Selective Gene Regulation by Androgen Receptor in Prostate Cancer.

摘要

Growth and development of the prostate is highly dependent on androgen, and aberrant androgen and androgen receptor (AR) signaling is the key driver in the pathology and progression of prostate cancer. Blocking androgen synthesis and inhibiting AR function is the first line of therapy for prostate cancer patients. Although this approach is initially effective in suppressing disease progression, castration resistant tumors eventually develop resulting from reactivation of AR activity. A novel approach to overcome resistance to therapy is to identify selective AR modulators (SARMs) that inhibit the expression of genes promoting tumor growth but enable the expression of genes for differentiation. We hypothesize that functionally distinct set of genes have different promoter signature marks that are recognized by AR. Re-testing and validation of several hits obtained from a high-throughput promoter- dependent compound screen of FDA approved drugs identified a lead compound that had a differential effect on AR promoter-element recognition in transient transfection assays and in chromatin precipitation assays, and in the expression of select AR target genes associated with proliferation and differentiation. Cell proliferation assays indicate that the compound is able to inhibit AR-dependent cell growth.

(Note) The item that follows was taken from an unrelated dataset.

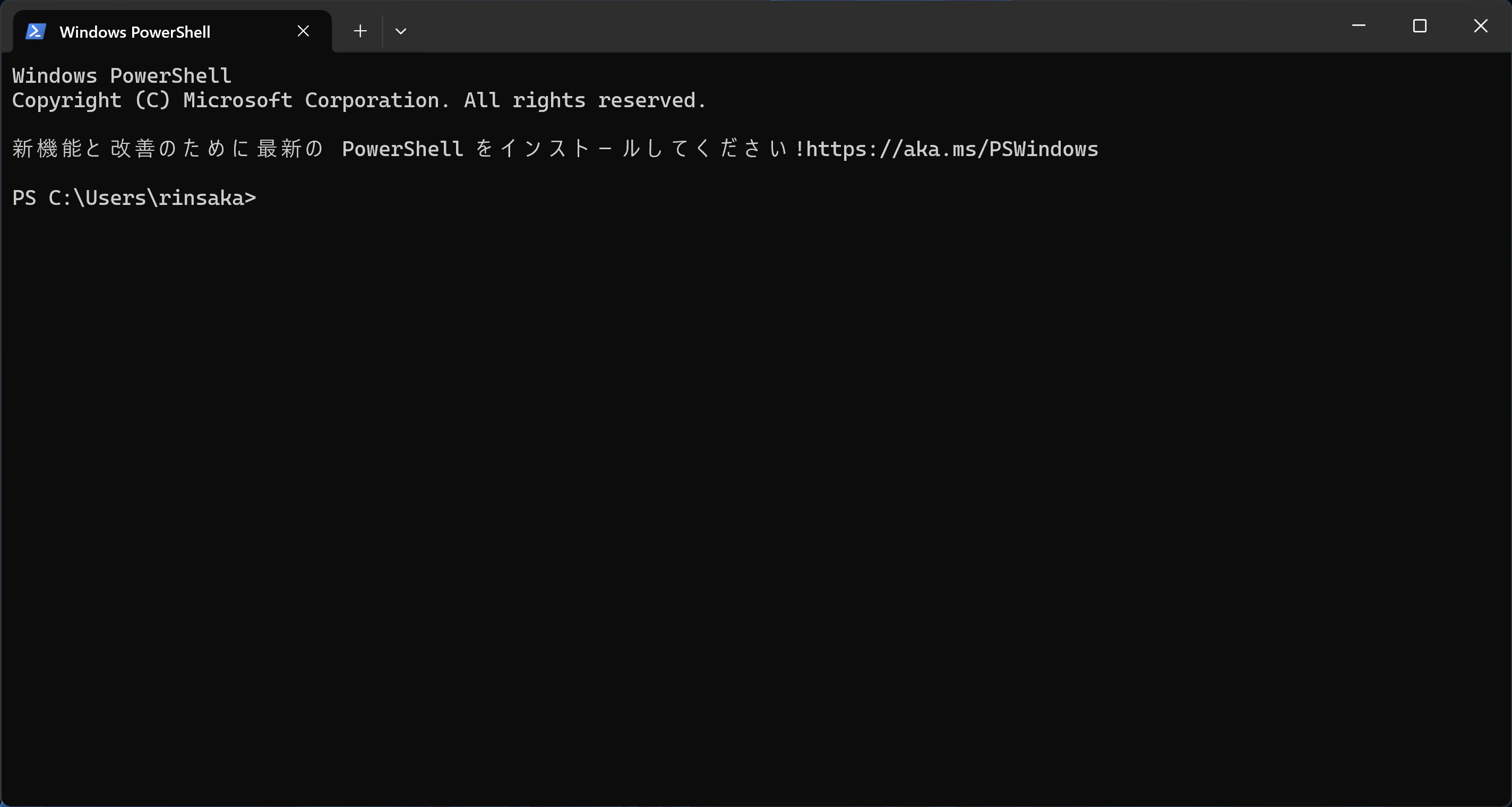Minimize the terminal window
Screen dimensions: 1512x807
(x=1359, y=26)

Our discovery of this compound in an unbiased screen for SARMs provides proof-of-concept that drugs may be developed that differentially target promoter elements that distinguish pro-proliferation from pro-differentiation genes. Further optimization of transfection protocol and multiplexing of reporters for the high-throughput promoter screen was performed. A second high-throughput screen was done with a 1.6% hit rate that yielded 26 candidate compounds to be tested for secondary assay validation and mechanism of action analysis.